The completion of the transactions contemplated in the
Agreements in accordance with the terms and conditions of the
Agreements and the Xxxx Transaction Documents, will not violate the
applicable listing agreement between the Company and any securities
exchange or market on which the Company's securities are listed
provided the Company files its additional listing application as
required by the National Association of Securities Dealers in
connection with securities quoted on the Nasdaq SmallCap Marketplace.
Based on representations from the Company, the Lenders, and the
Pledgor that the proposed loan transaction contemplated by the
Agreements is secured by a bona fide pledge of securities, the
provisions of Rule 144(d)(3)(iv) are applicable. Upon an Event of
Default that occurs under the Agreements and the Xxxx Transaction
Documents, any restrictive legend appearing on the Pledged Shares may
be removed by the transfer agent upon transfer of the shares to the
Secured Parties, and such Pledged Shares may thereafter be sold into
the market without restriction.
The phrase "Primary Lawyer Group," as used in the Accord, is
hereby modified and for the purposes of applying the Accord to this
Opinion Letter, the Primary Lawyer Group means Xxxx Xxx.
You have also requested that we make certain factual
representations to you, based upon our investigation. In that
connection:
Based on the articles of incorporation which the Company advises
us is complete and accurate, the authorized capital of the
Company consists of 80,000,000 shares of Common Stock, $0.001
par value.
To our knowledge, there is no pending or threatened litigation,
investigation or other proceedings against the Company or Xxxx Xxxx.

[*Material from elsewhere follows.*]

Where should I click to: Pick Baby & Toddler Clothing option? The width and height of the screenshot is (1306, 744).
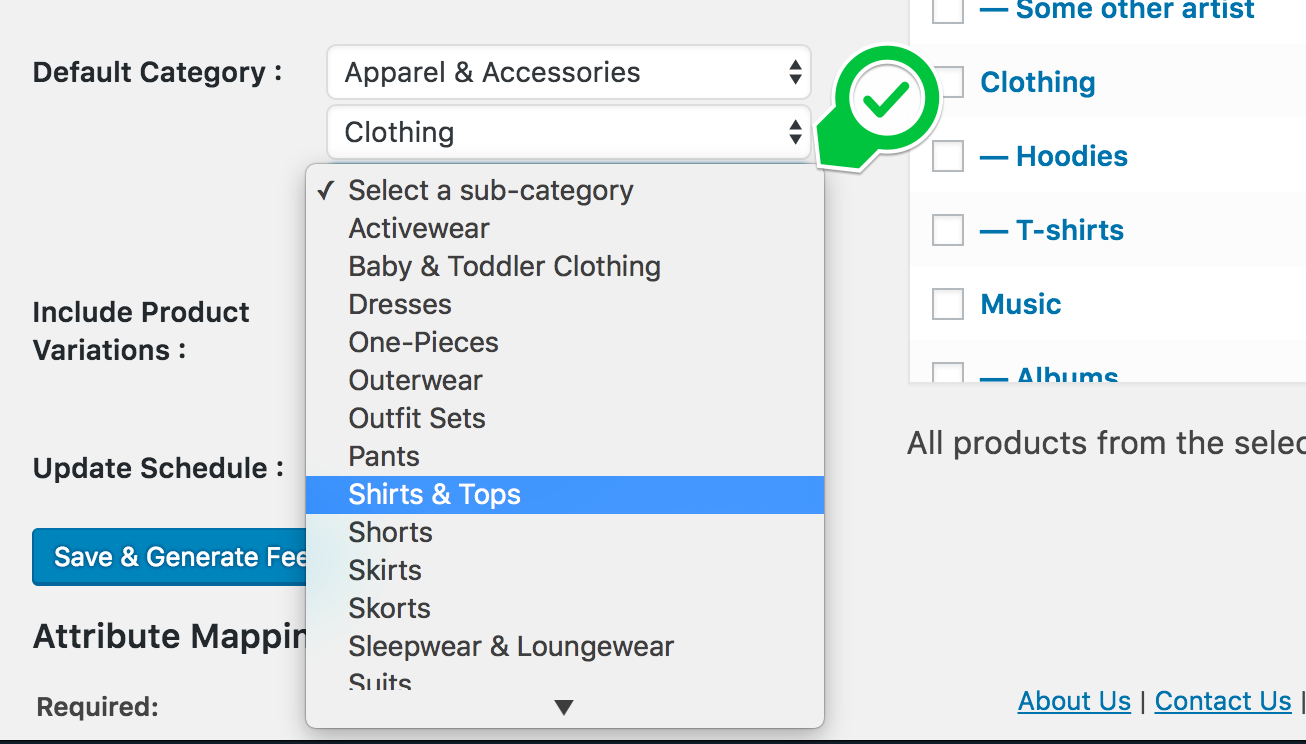pos(504,266)
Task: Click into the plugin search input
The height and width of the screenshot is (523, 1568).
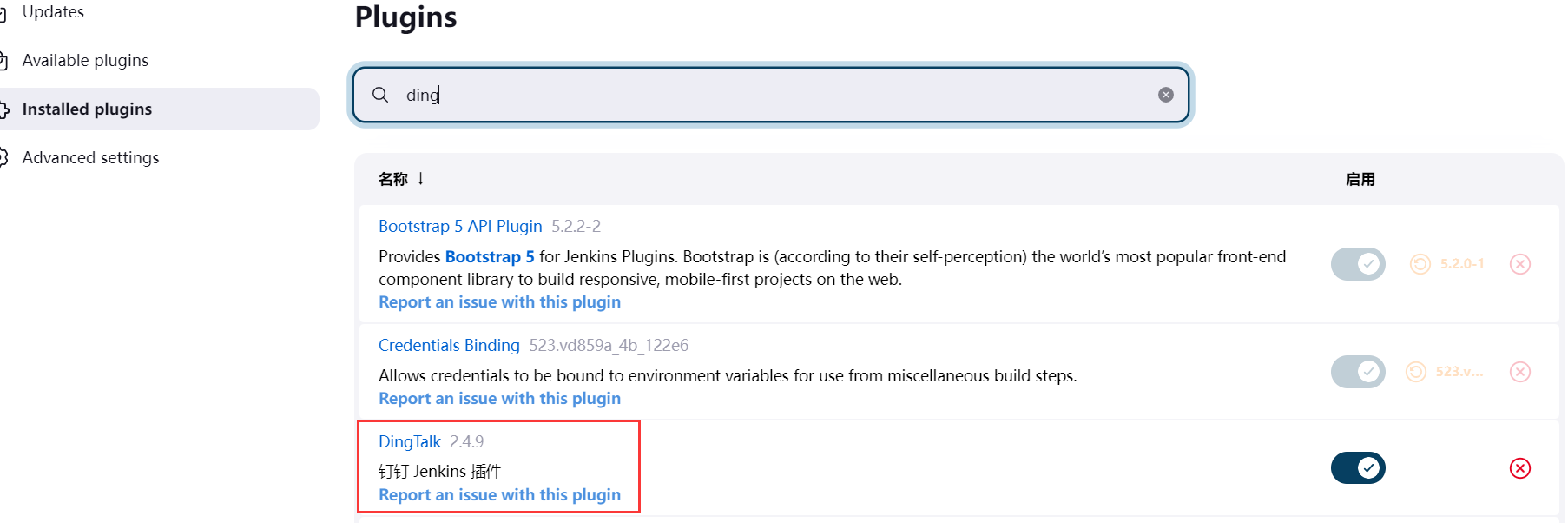Action: [x=764, y=95]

The Pledgor has each represented that he has acquired the
Pledged Shares pursuant to the Company's 2001 Employee Stock
Option Incentive Plan, which has been registered on Form S-8
with the Securities and Exchange Commission
To the extent any of the foregoing opinions or factual
representations is based on information or representations of one or
more specified individuals, organizations, agencies or entities or is
stated to be "to the best of our knowledge," we hereby confirm that
we are aware of no information inconsistent with such opinion there
expressed.
The opinions expressed herein are given to you solely for your
use in connection with the transaction contemplated by the Agreements
and may not be relied upon by any other person or entity or for any
other purpose without our prior consent.